# [Résolu][FluxBox][gDesklets] Comment ca marche ?

## SamRay1024

Bonjour à tous,

J'ai installé une gentoo avec FluxBox et gDesklets 0.34.3. voila maintenant un bon moment que je parcours le net et les forums d'ici et là pour savoir comment faire fonctionner ce satané programme...

Tous les desklets relatifs au monitoring (CPU, Mémoire, Net, ...) sont inutilisables :

 *Quote:*   

> Could not find sensor 'Network'...
> 
> Could not find sensor 'LTVMemory'...

 

j'en passe et des meilleures.

Alors je me suis dis que je n'avais pas les fameux Sensors...Sauf que, je ne sais pas ou les choper ces malheureux sensors. Je suis allé sur le site gdesklets.sourceforge.net rubrique Displays & Sensors, et là impossible de trouver une archive telle que psi-small ou psi-sensors. Rien du tout !

Alors je craque ; je ne comprends rien. La FAQ de gDesklets est plutôt mal faite à mon gout et je ne trouve pas les infos dont j'ai besoin.

Lignes de données
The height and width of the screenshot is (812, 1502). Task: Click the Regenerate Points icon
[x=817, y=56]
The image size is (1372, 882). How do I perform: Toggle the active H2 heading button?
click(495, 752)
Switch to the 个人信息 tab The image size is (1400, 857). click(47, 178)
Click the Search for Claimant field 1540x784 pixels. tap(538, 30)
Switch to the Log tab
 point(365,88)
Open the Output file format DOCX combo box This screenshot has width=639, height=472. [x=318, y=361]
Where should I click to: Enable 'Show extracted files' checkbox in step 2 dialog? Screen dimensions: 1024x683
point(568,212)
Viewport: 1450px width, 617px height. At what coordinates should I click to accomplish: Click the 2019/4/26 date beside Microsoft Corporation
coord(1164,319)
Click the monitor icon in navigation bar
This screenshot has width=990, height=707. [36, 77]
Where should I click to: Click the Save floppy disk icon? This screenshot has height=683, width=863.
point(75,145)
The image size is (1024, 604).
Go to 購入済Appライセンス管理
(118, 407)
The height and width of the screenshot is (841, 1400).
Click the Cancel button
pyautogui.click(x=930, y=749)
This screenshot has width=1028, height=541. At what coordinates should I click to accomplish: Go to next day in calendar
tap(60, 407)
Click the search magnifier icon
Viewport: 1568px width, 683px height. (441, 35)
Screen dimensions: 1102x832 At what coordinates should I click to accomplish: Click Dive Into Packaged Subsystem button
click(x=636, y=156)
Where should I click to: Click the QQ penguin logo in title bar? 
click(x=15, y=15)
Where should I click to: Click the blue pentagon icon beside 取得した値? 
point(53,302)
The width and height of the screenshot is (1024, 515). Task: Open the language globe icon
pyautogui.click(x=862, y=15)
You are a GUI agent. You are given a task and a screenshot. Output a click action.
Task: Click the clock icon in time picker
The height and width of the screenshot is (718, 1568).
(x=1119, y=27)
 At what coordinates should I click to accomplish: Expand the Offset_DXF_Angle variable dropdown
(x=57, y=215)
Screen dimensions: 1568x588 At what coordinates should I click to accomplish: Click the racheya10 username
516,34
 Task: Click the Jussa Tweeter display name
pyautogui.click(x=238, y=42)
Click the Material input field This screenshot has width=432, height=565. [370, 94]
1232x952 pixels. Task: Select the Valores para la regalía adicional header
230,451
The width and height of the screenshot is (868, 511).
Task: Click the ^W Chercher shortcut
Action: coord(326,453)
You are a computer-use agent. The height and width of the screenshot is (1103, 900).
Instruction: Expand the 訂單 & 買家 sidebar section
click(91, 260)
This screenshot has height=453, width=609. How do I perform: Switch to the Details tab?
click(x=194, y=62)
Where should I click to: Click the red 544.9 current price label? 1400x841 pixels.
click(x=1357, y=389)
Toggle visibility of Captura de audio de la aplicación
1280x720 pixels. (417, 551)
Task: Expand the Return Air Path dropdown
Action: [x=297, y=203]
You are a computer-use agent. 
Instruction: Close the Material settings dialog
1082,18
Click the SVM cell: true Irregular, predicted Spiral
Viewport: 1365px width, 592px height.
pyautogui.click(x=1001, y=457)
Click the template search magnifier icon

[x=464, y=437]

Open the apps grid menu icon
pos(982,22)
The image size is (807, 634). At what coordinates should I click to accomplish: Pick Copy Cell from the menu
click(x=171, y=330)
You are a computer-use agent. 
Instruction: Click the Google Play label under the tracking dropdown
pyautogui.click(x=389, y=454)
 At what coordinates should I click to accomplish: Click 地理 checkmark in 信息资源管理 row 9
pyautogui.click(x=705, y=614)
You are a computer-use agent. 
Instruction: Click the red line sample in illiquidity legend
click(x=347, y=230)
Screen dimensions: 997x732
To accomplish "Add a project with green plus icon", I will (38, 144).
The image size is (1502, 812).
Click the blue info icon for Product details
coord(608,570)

Consigne A
D'après le fil de discussion sur gDesklets, quelle version de gDesklets a été installée ?
Consigne B
Transcrivez, tel qu'il figure dans le fil de discussion sur gDesklets, le passage allant de « Tous les desklets » jusqu'à « et des meilleures. ».

Réponse rédigée A
La version 0.34.3.

Réponse rédigée B
Tous les desklets relatifs au monitoring (CPU, Mémoire, Net, ...) sont inutilisables :

 *Quote:*   

> Could not find sensor 'Network'...
> 
> Could not find sensor 'LTVMemory'...

 

j'en passe et des meilleures.